(Beginning of Information shown)

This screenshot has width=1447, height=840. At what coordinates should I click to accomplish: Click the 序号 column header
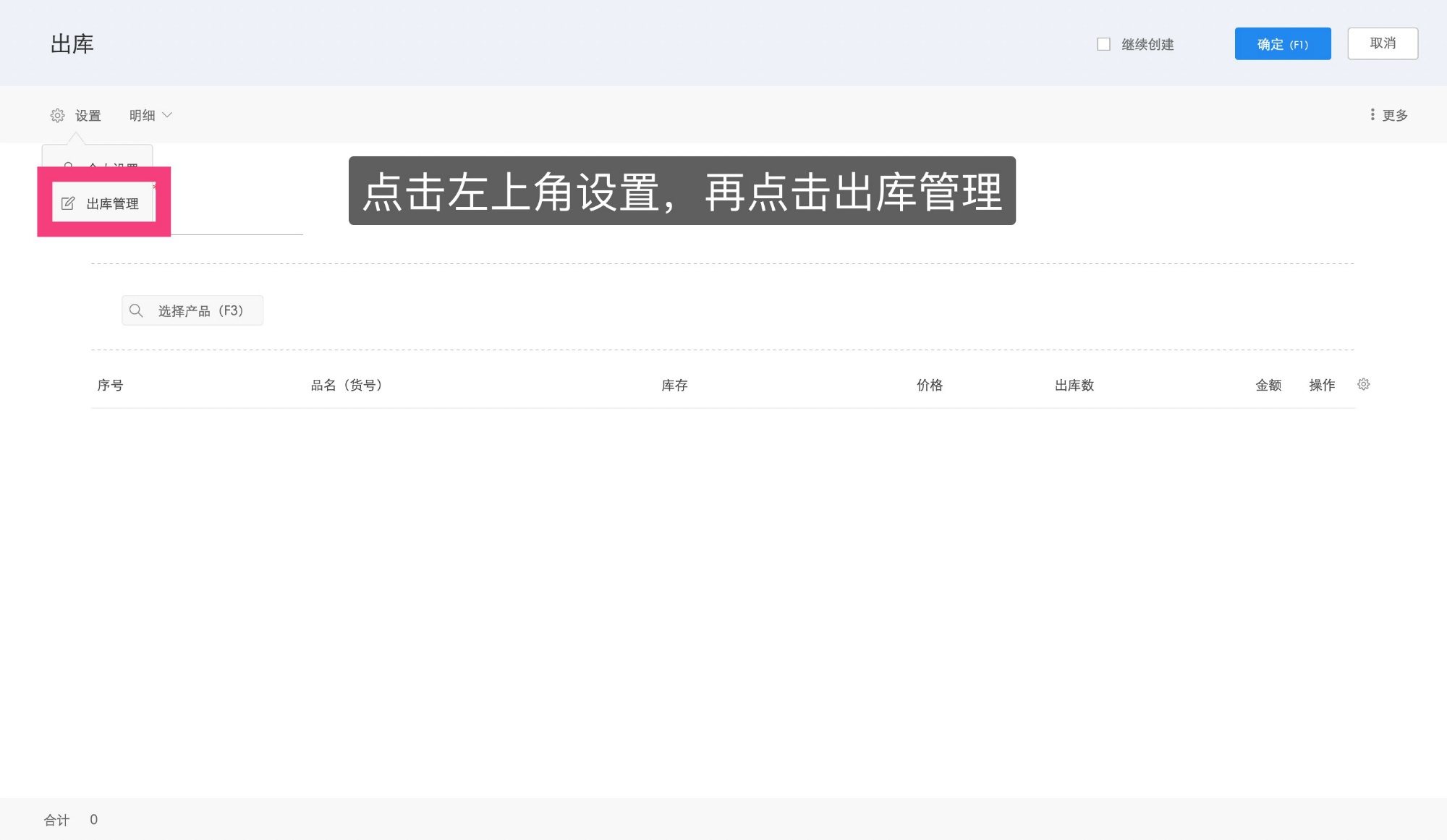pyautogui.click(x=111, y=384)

(End of Information shown)
(Beginning of Information shown)

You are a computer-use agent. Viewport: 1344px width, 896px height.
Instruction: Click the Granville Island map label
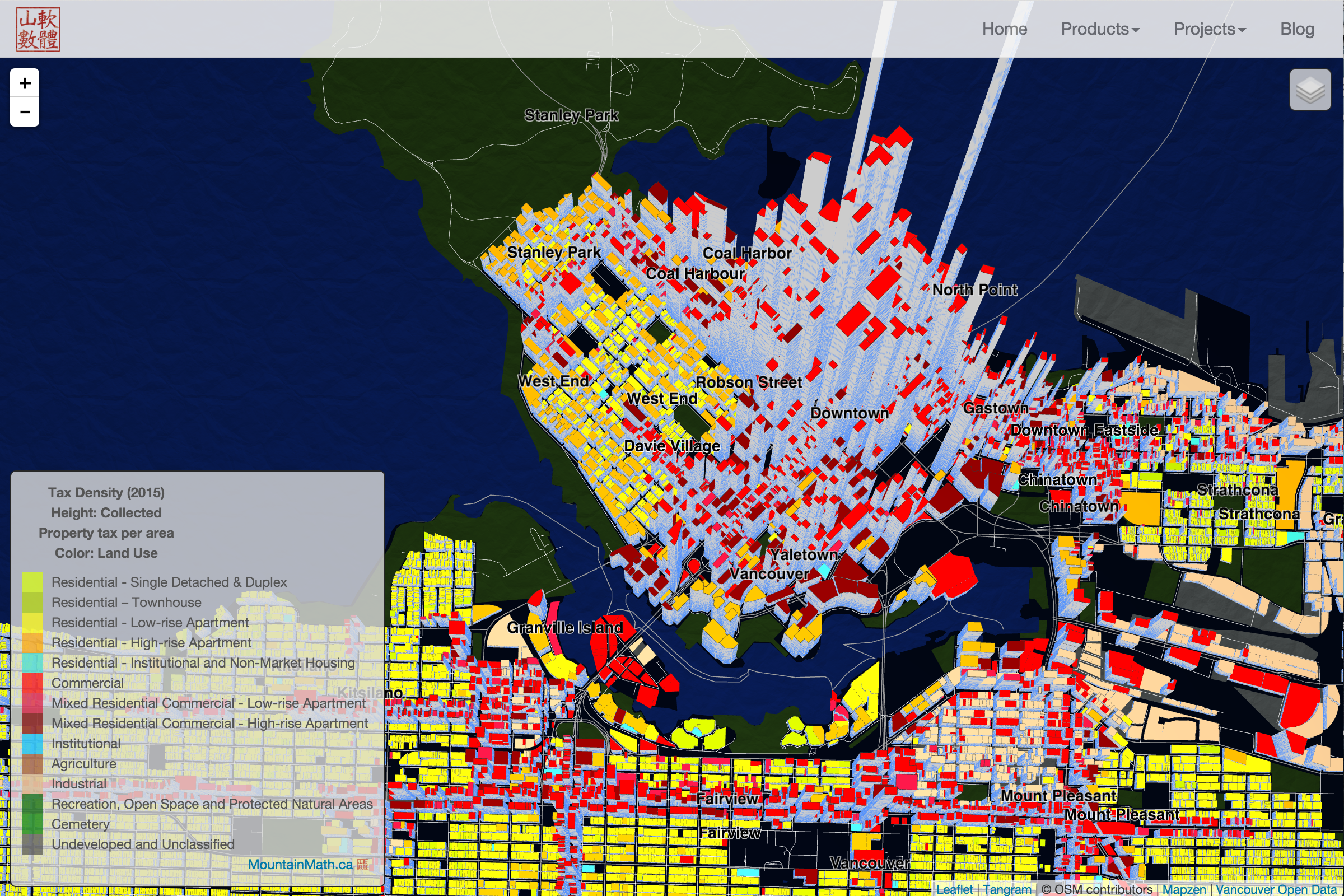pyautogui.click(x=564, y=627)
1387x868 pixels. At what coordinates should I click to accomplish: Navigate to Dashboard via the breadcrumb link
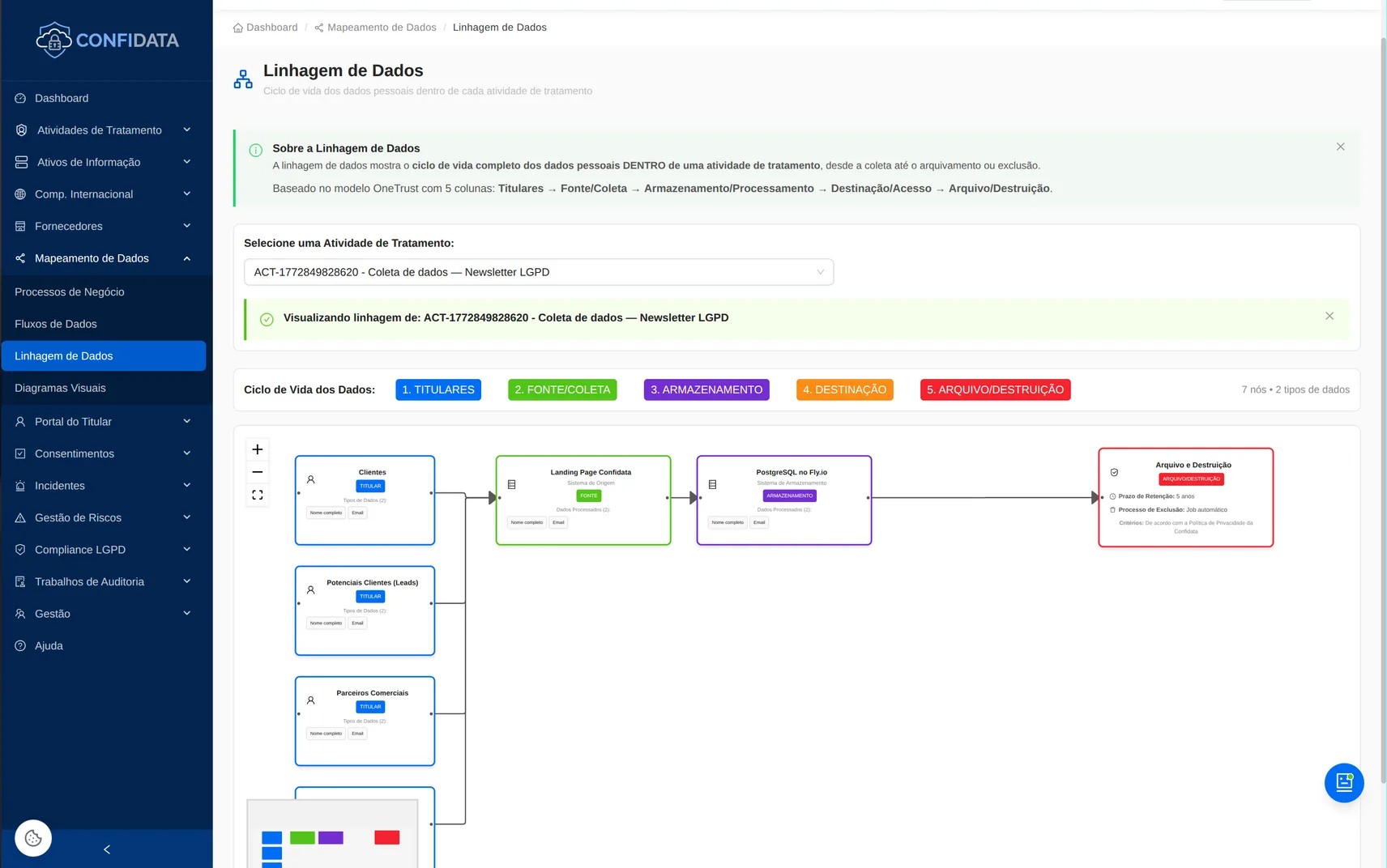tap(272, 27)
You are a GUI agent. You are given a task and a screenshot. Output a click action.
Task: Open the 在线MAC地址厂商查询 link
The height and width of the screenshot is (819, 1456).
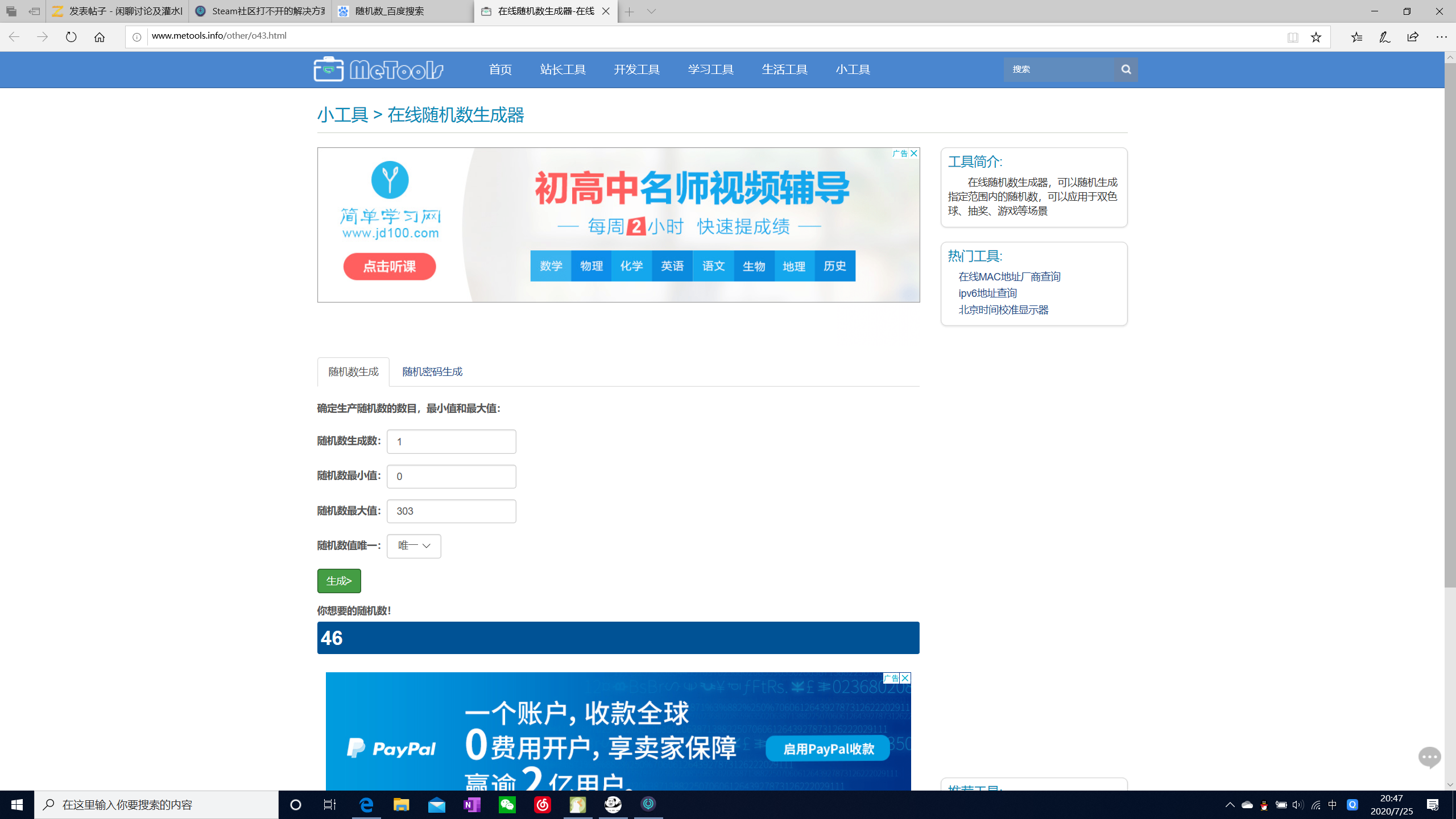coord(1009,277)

(End of Information shown)

* [Task brief]: Which lines above contain the word "agent"? Show each of them.

* [Answer section]:
You are a computer-use agent. Viewport: 1344px width, 896px height.
You are a GUI agent. You are given a task and a screenshot. Output a click action.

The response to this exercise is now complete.